START Selected text
Oops Center's Conference Room Of Endless Expositions. Jack's standing next to a big-screen TV, spouting more clone/gene-splicing crapola. Basically, having a little handy-dandy clone machine around would be very good for international terrorism (read: Osama Bin Laden could tog himself out as Donny Osmond and no one would be the wiser) and very bad for national security (read: everyone hates Donny Osmond, but not enough to kill him, and therefore Osama would be free to run rampant over the land, wearing a coat of many colors and singing pop ditties from days gone by.)
Syd's all, how's this possible without huge scars and shit? Jack's all, it ain't surgical, sweetheart. A patient's genetic code is altered to reshape their physical attributes. Syd's all, is this reversible? Jack's all, honey, it ain't even POSSIBLE in the first place, but for the sake of the rest of the show, I'll just answer, "Dunno." There's more blah-blah-ing about how it only works on certain genetic dispositions, and the recipient has to be in a comatose state for several days while their cells regenerate, and you can only tell the real person from the double by an ocular scan.
Wendy Kroy: Okay, they haven't figured out how to clone anything better than a SHEEP in two hundred and fifty years, but this Marcovic idiot figured out how to clone a human in ONE EPISODE?
Regina: Shhhh. Just think about the Ethan.
Kendall's all, yeah, so, really, that just means that we still can't be sure if Good Ethan's really good or not. Syd's all, dude? Did I mention the kissing? And the shared sad sack stories? "He's on our side," she states emphatically. Over in The Clone Confirmation Center, Good Ethan's getting his eyes checked for cloning. He passes with flying colors.
Minutes later, in The Non-Flirting Corner, Syd fills Good Ethan in on Project Helix. Just in case we haven't been paying attention, Syd repeats the whole gene-splicing thing for our benefit. I seriously don't know how they all kept straight faces during this shit. I think they all finished shooting, shared a spliff in the bathroom, and then laughed themselves silly for about three hours. "Project Helix! Bwa ha ha!" "Gene therapy! Tee hee hee!" "Ocular flaws! Har har har! Dude. Don't bogart the bone!"
END Selected text
START Data block
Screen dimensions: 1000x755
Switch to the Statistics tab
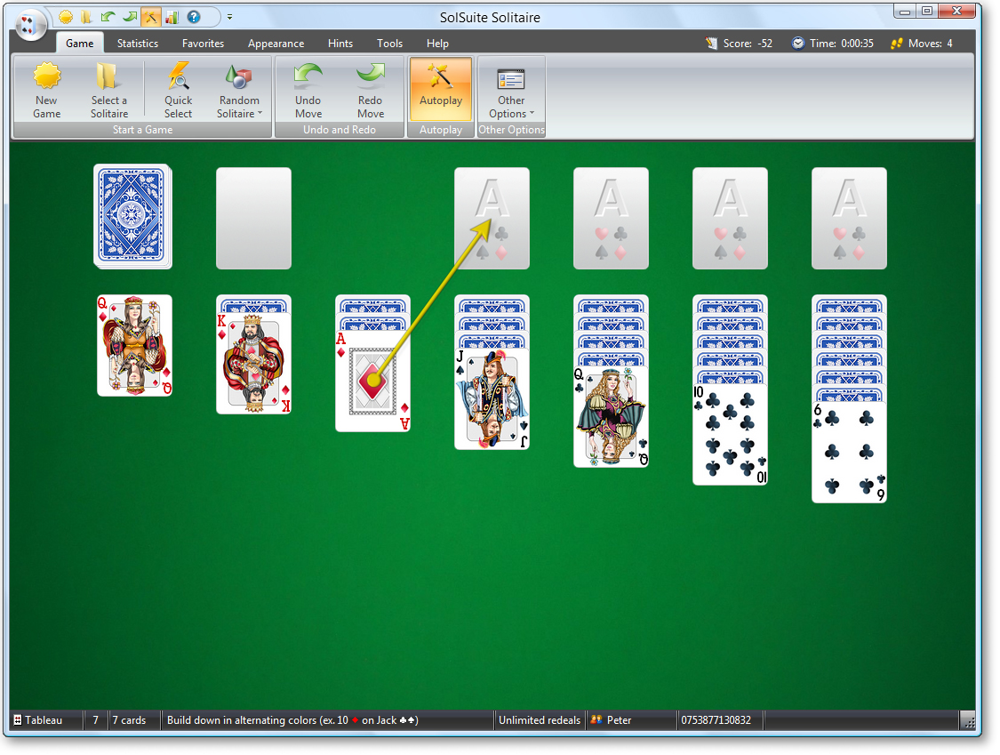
END Data block
Task requirements → Echo everything in the episode recap from "Wendy Kroy: Okay, they" down to "with flying colors.", word for word.

Response box →
Wendy Kroy: Okay, they haven't figured out how to clone anything better than a SHEEP in two hundred and fifty years, but this Marcovic idiot figured out how to clone a human in ONE EPISODE?
Regina: Shhhh. Just think about the Ethan.
Kendall's all, yeah, so, really, that just means that we still can't be sure if Good Ethan's really good or not. Syd's all, dude? Did I mention the kissing? And the shared sad sack stories? "He's on our side," she states emphatically. Over in The Clone Confirmation Center, Good Ethan's getting his eyes checked for cloning. He passes with flying colors.